Problem requirements:
Begin with the line where "The image size is (1669, 725)." appears. Set down that line and the rest of the records below it exactly as given.

──────── Source data ────────

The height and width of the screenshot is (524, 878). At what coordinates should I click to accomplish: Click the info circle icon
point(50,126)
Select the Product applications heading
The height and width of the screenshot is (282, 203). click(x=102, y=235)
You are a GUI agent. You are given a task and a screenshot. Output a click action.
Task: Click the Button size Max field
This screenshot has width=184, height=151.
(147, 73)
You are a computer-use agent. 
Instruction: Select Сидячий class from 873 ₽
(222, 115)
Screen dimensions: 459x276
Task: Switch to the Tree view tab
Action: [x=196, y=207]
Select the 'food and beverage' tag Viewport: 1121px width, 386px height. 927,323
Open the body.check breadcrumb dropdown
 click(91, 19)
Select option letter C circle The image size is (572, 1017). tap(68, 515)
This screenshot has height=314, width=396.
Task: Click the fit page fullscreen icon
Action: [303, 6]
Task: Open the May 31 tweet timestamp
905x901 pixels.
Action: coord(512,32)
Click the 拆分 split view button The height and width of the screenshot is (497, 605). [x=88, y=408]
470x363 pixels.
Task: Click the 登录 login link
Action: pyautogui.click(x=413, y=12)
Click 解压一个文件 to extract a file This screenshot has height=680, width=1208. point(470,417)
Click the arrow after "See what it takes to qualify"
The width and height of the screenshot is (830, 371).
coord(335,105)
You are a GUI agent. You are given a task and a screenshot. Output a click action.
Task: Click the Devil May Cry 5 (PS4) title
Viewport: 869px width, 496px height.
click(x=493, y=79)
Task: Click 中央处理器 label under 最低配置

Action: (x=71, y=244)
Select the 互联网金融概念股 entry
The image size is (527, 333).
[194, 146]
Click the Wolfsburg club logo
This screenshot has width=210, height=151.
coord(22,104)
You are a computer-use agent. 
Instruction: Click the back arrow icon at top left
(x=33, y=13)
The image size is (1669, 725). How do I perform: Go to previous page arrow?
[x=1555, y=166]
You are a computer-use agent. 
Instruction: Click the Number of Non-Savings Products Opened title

────────

Task output:
The image size is (1669, 725). How do I perform: Go to previous page arrow?
[x=1555, y=166]
You are a computer-use agent. 
Instruction: Click the Number of Non-Savings Products Opened title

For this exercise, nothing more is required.